_TEXT SHOWN_.
--*--

Digitising Africa’s customs, borders could net US$20bn a year
The digital transformation of customs and borders in Africa could improve efficiencies in processes, such as administration at customs and borders, and yield trade gains on the continent of US$20-billion a year.
This has emerged as part of a new report by the World Economic Forum (WEF), Growing Intra-Africa Trade through Digital Transformation of customs and borders, launched at the Annual Meeting 2022 in Davos.
The report, written in collaboration with Deloitte, provides a pragmatic perspective on the non-tariff barriers in border and customs services that can be exponentially improved through digital transformation to increase intra-Africa trade.
The report, written in collaboration with Deloitte, was launched at the convening of the Forum Friends of the Africa Continental Free Trade Area (AfCFTA), a multi-stakeholder group that supports implementation of the goals set out by AfCFTA through public-private collaborations.
The group comprises Paul Kagame, President of Rwanda,; Wamkele Mene, Secretary-General, of the African Continental Free Trade Area Secretariat; Patrice Motsepe, Founder and Executive Chairman, African Rainbow Minerals; and Jim Ovia, Chairman, Zenith Bank among others.

--*--

_WHAT NEEDS TO BE DONE_. Reproduce the passage of the article on digitizing Africa's customs and borders starting at "This has emerged" and ending at "increase intra-Africa trade.", word for word.

--*--

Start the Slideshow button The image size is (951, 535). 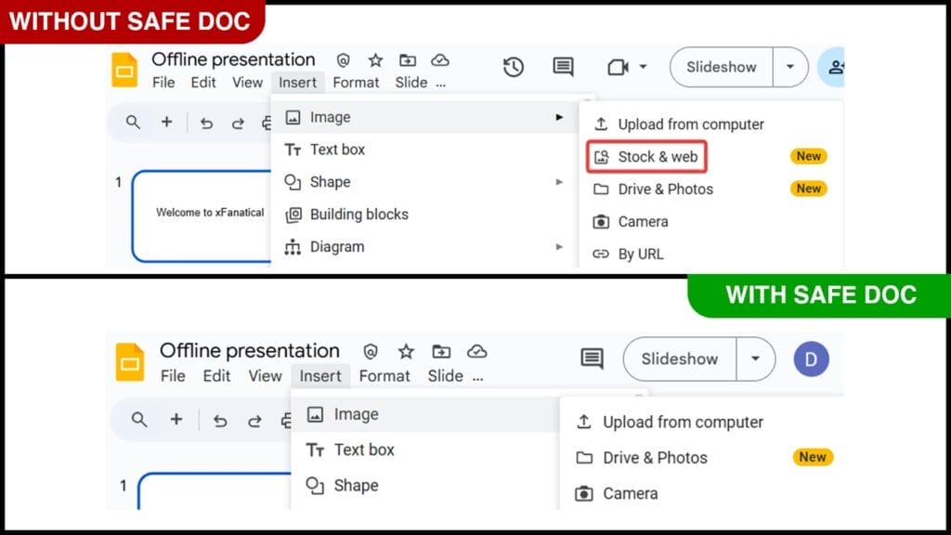tap(721, 67)
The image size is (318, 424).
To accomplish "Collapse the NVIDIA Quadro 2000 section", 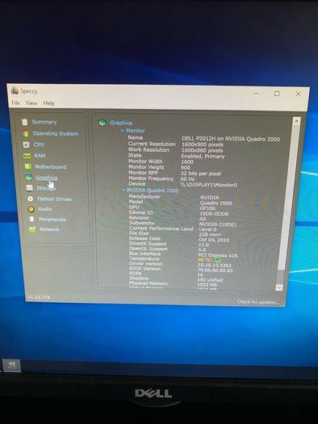I will point(123,191).
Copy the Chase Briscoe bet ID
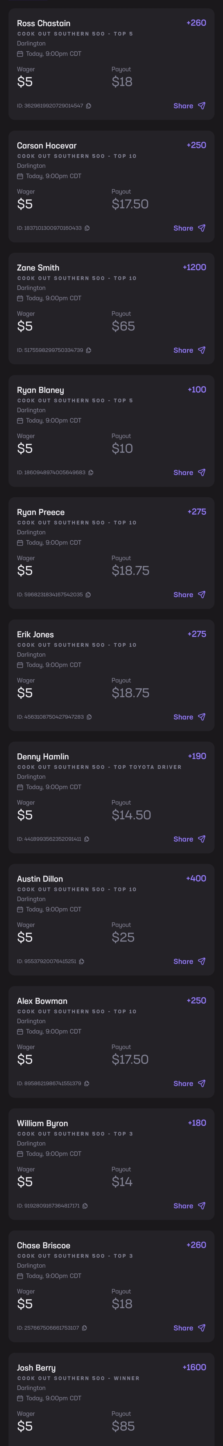 click(84, 1328)
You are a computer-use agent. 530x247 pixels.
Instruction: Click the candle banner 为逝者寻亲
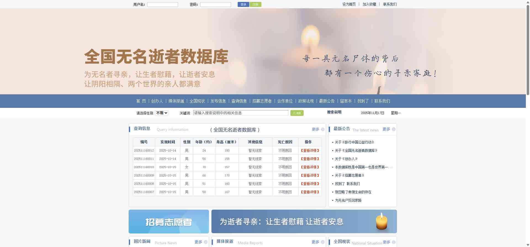coord(304,222)
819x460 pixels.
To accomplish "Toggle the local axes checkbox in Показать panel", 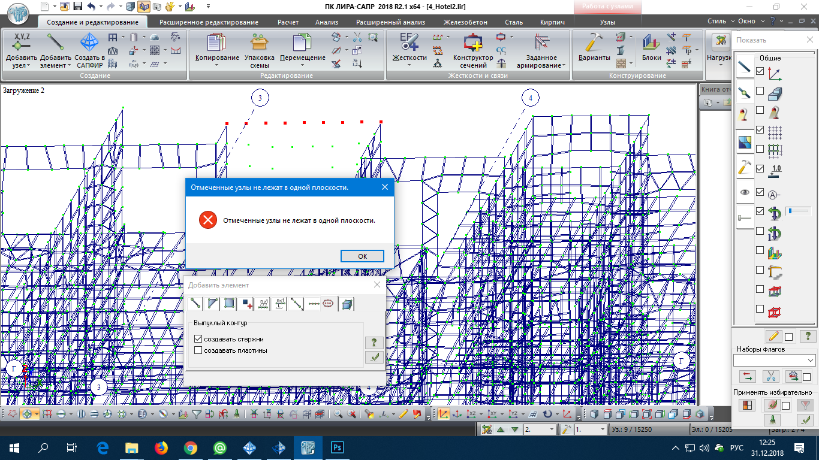I will [760, 71].
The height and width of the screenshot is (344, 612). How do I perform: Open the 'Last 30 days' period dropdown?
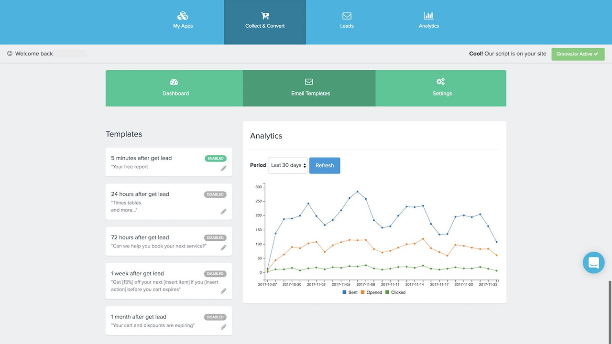[x=288, y=165]
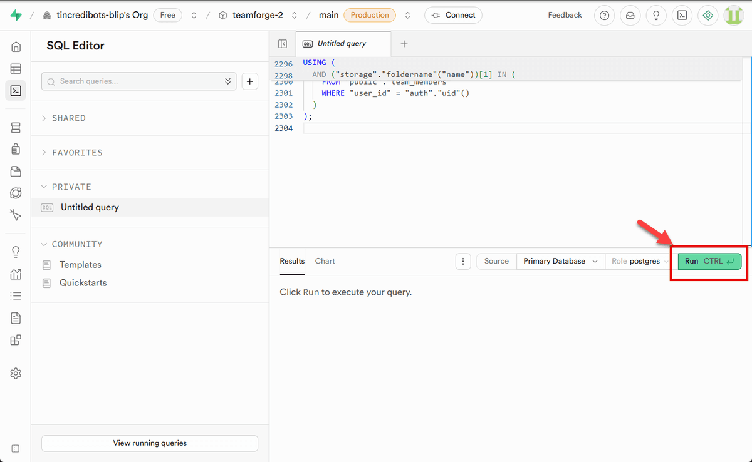Open the inbox notifications icon

630,15
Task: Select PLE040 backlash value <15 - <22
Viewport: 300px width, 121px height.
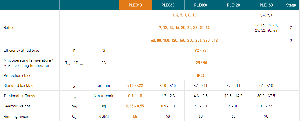Action: click(x=135, y=85)

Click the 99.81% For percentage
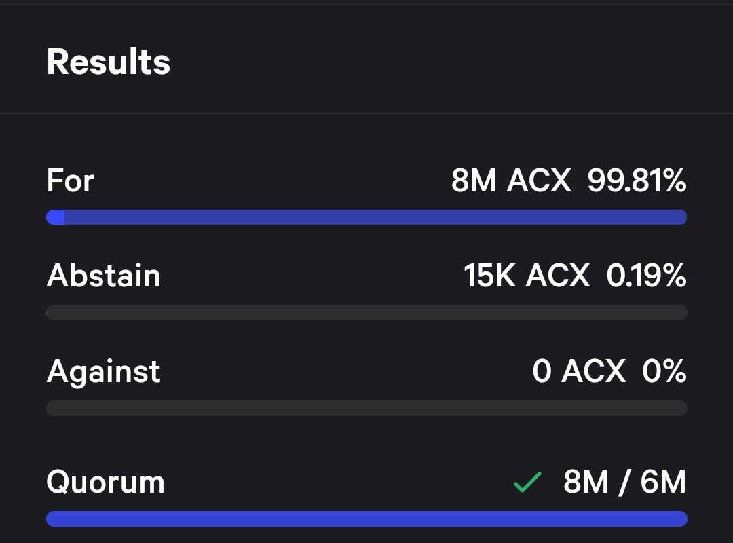637,181
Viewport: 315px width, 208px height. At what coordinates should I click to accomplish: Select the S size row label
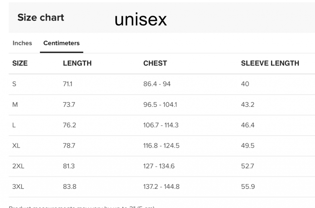[14, 84]
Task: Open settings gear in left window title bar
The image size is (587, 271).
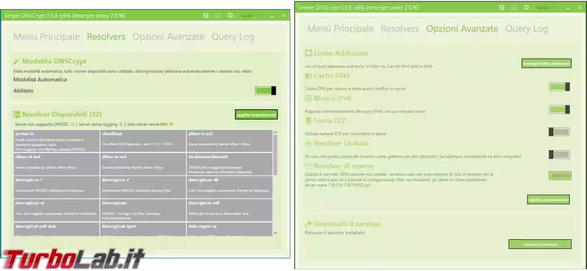Action: pyautogui.click(x=231, y=16)
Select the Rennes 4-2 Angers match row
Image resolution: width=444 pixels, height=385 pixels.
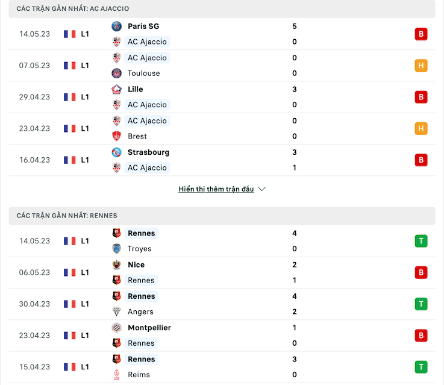[x=222, y=304]
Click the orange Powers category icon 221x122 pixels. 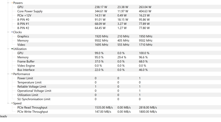12,3
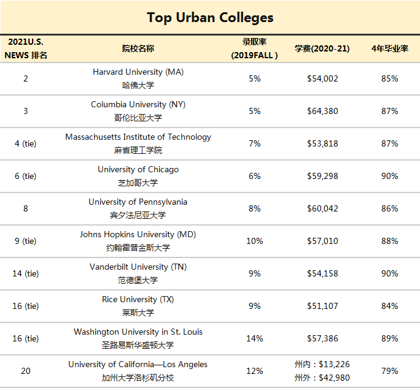The width and height of the screenshot is (420, 388).
Task: Select Johns Hopkins University's 10% acceptance rate
Action: pyautogui.click(x=254, y=241)
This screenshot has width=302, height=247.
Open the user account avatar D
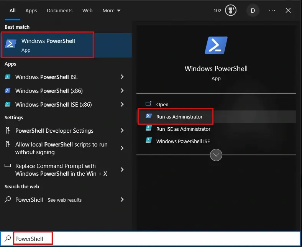point(253,10)
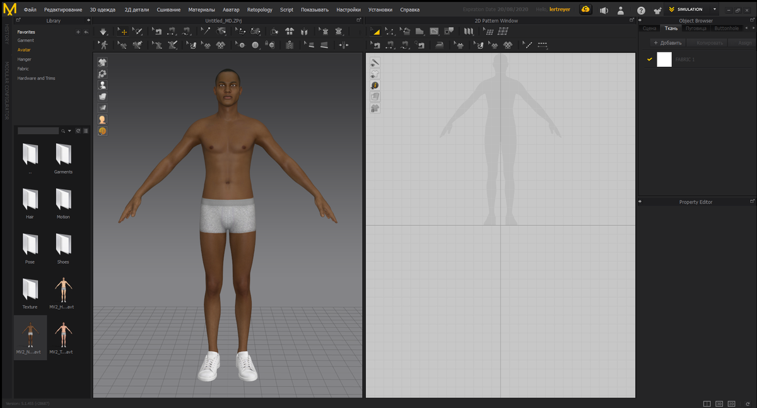Expand the Library search filter dropdown arrow
The image size is (757, 408).
click(x=69, y=131)
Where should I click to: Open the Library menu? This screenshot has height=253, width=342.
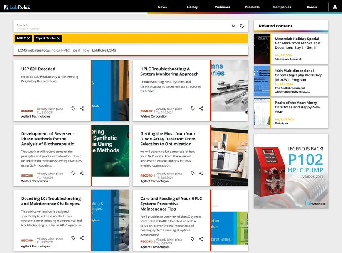[x=192, y=7]
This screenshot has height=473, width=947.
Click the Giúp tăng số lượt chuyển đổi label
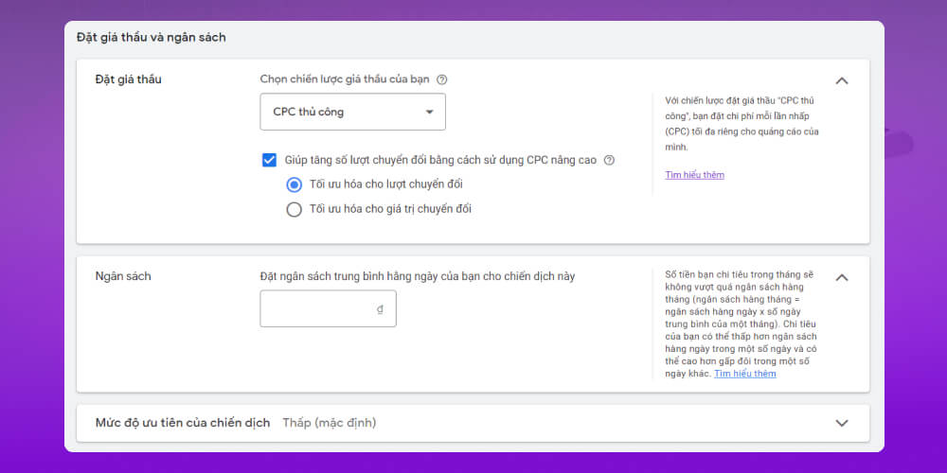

--*--

_PROBLEM SOLUTION_.
This has emerged as part of a new report by the World Economic Forum (WEF), Growing Intra-Africa Trade through Digital Transformation of customs and borders, launched at the Annual Meeting 2022 in Davos.
The report, written in collaboration with Deloitte, provides a pragmatic perspective on the non-tariff barriers in border and customs services that can be exponentially improved through digital transformation to increase intra-Africa trade.